→ **What to work on**
Rewrite the listing lines starting at the one containing "For every named" and ending at the one containing "[button] (1240, 1287)", with "named" changed to "labeled" and nothing else altered. Return only those lines.

→ **Data listing**

^^^^

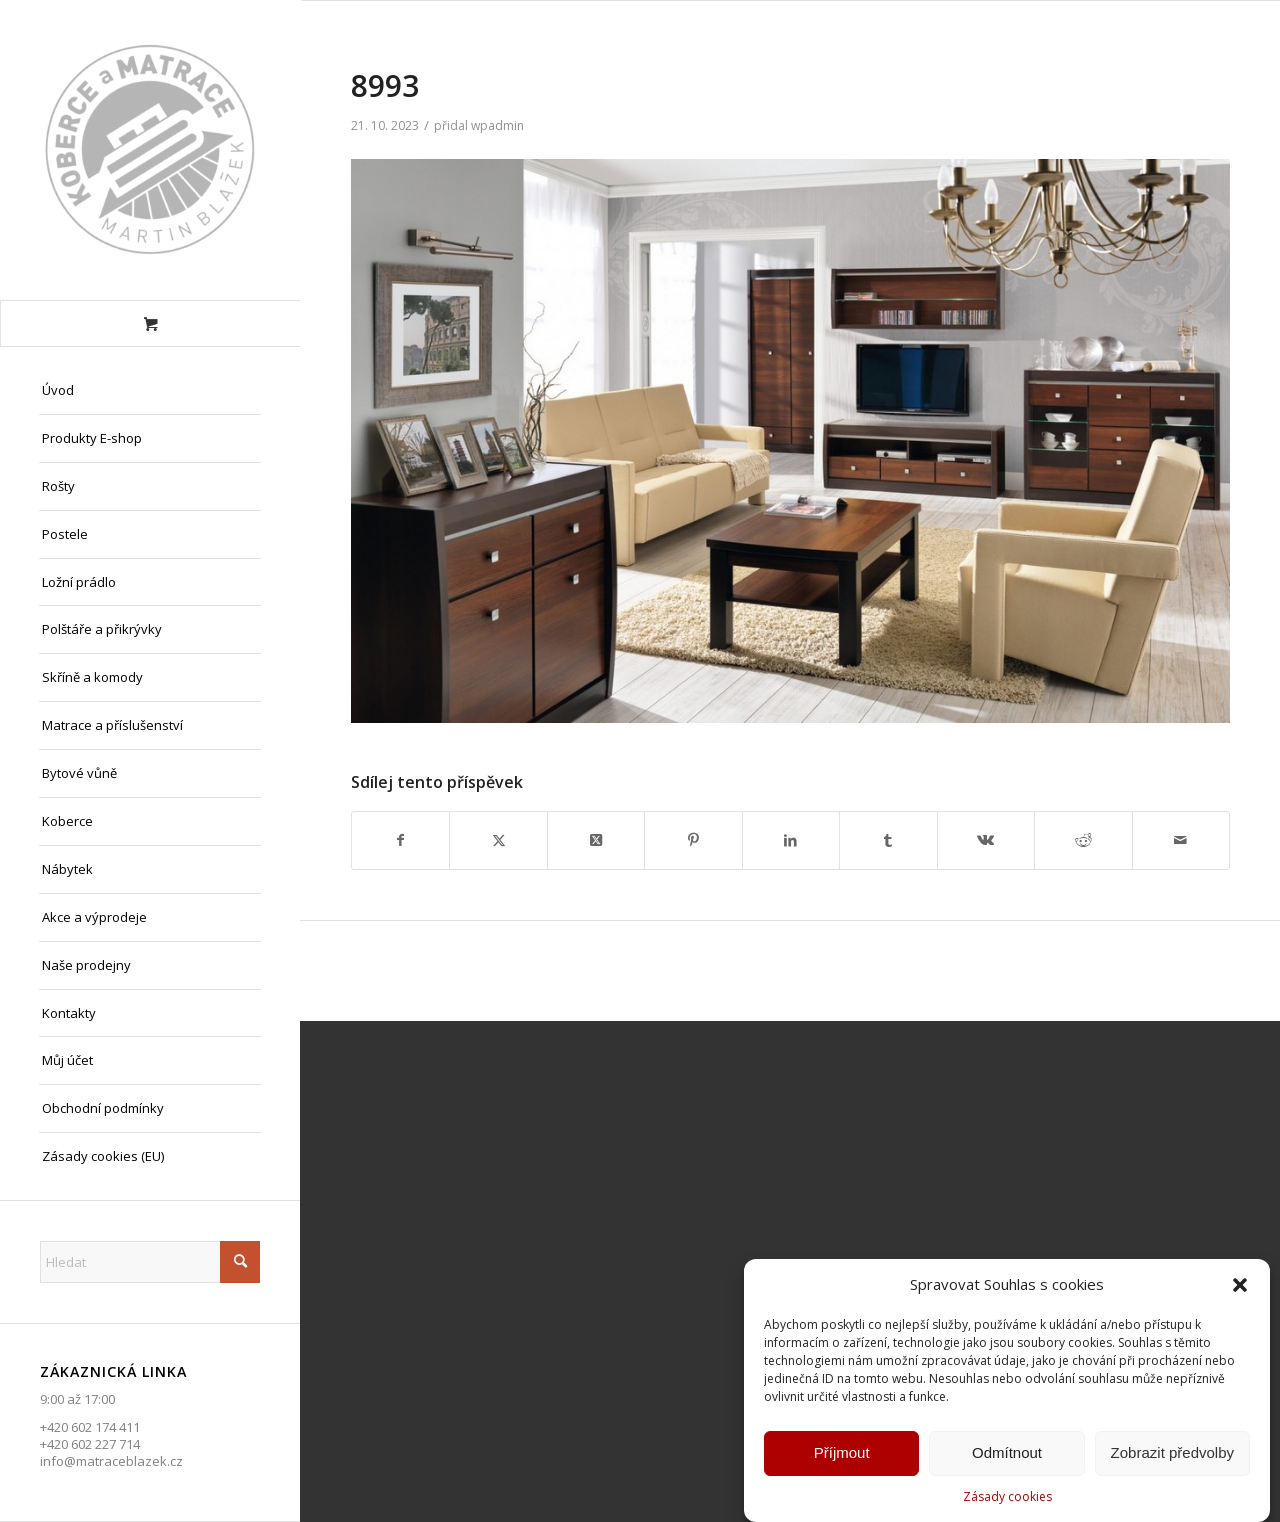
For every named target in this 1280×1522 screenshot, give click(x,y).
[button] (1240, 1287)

^^^^

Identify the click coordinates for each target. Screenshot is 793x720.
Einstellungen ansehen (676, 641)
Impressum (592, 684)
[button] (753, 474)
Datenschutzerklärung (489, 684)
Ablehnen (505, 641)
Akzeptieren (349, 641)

^^^^

→ **Worked answer**
For every labeled target in this 1280×1522 screenshot, give click(x,y).
[button] (1240, 1287)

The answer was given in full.